September 13, 2018: What can happen when you are accompanied all day by two Dutch nurses, even if one of them is male. A lot of nice things…
The night in Arnope was as expected – muggy, stuffy and loud. Some, like Katrin, had been driven out of their beds and into the small lounge area. Here I sneaked in at night, too, but only to get my soaked and crumbling purse that had been lying there all the time. So my guardian angel could finally take a nap.
We got ready for the march very early in the morning and set off in the darkness in a light drizzle. Vasek and I were joined by Katrin and Hannah, a nurse from the Netherlands. I had agreed with her to lead her under the pseudonym “Gwendolyn”, but only if I would write bad things about her. But I never intended that at all.
So we stomped through the forest, which was dark but not bitterly cold. In the beginning you were still well dressed with a T-shirt. Only in the further course the rain increased, so that we had to take a rain jacket and shrill coloured backpack condoms.
Unfortunately, or rather to our great luck, the ladies running ahead misinterpreted a yellow and white hiking trail marking and interpreted it as a Camino arrow. So we ran wrongly downhill to a small village. A stroke of luck because we met Stijn, a nice male nurse from the Netherlands, with whom Hannah had already spoken the evening before. Imagine the dutch showmaster Rudi Carell, about forty years old, with a black baseball cap, black jacket and trousers, that’s basically how he looked with his distinctive nose.
Stijn didn’t lead us through any show, but back on the right track and stayed with us for the next few days, just like Hannah.
In Olatz at the church we did not go bananas but had them for breakfast. Strengthened again we started the 19 km long way to Morkina-Xemein. This meant at the beginning a long ascent of over 500 meters.

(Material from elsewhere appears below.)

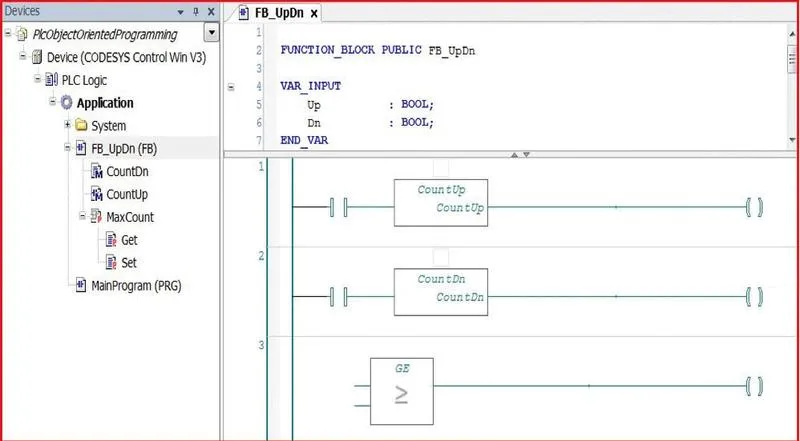
Task: Open the Set accessor under MaxCount
Action: [x=112, y=262]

Because of the raindrops on my glasses I could hardly see the stony and hard to walk path. But finally the rain stopped and we all had a clear view.
The route from the highest point was a high trail through the forest. There were no water points along the whole route and the few springs were not drinkable because of the high iron content of the water.

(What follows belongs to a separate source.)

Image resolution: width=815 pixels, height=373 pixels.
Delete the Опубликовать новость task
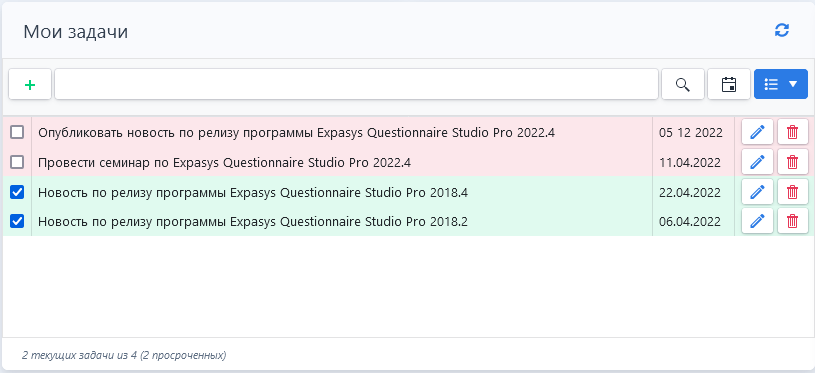[x=793, y=132]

We stopped at an abandoned farm in the middle of nowhere and ate a snack together, interrupted by the chatter of two American Tourigrinas of advanced age. Their rucksacks were just enough for the occasional coming-together, but too small for a real pilgrimage. Apparently they had ordered a kind of luggage service.
On a hill with a beautiful view we met the German couple again, who had accompanied Katrin the day before and overtook us from time to time, only to be passed by us again. From here on we lost sight of Katrin, who had probably walked on with them.
As we walked on to Bolibar and I assumed – wrongly – that she only wanted to walk to Markina-Xemein, I assumed that day that we would probably not see her again. This made me think about unexpected separations without goodbyes, especially in connection with the death of people close to me. Here I was presented with important insights from the Camino that day.
In Markina-Xemein, at the famous chapel with the rocks, we met for the first time a giggling Korean who was to meet us several more times.
At a bar in the center I let Hannah and Stijn convince me (important: not persuade me) to walk even further to Bolibar while having a glass of Estella. In their app they had found a hostel that was not listed in my travel guide.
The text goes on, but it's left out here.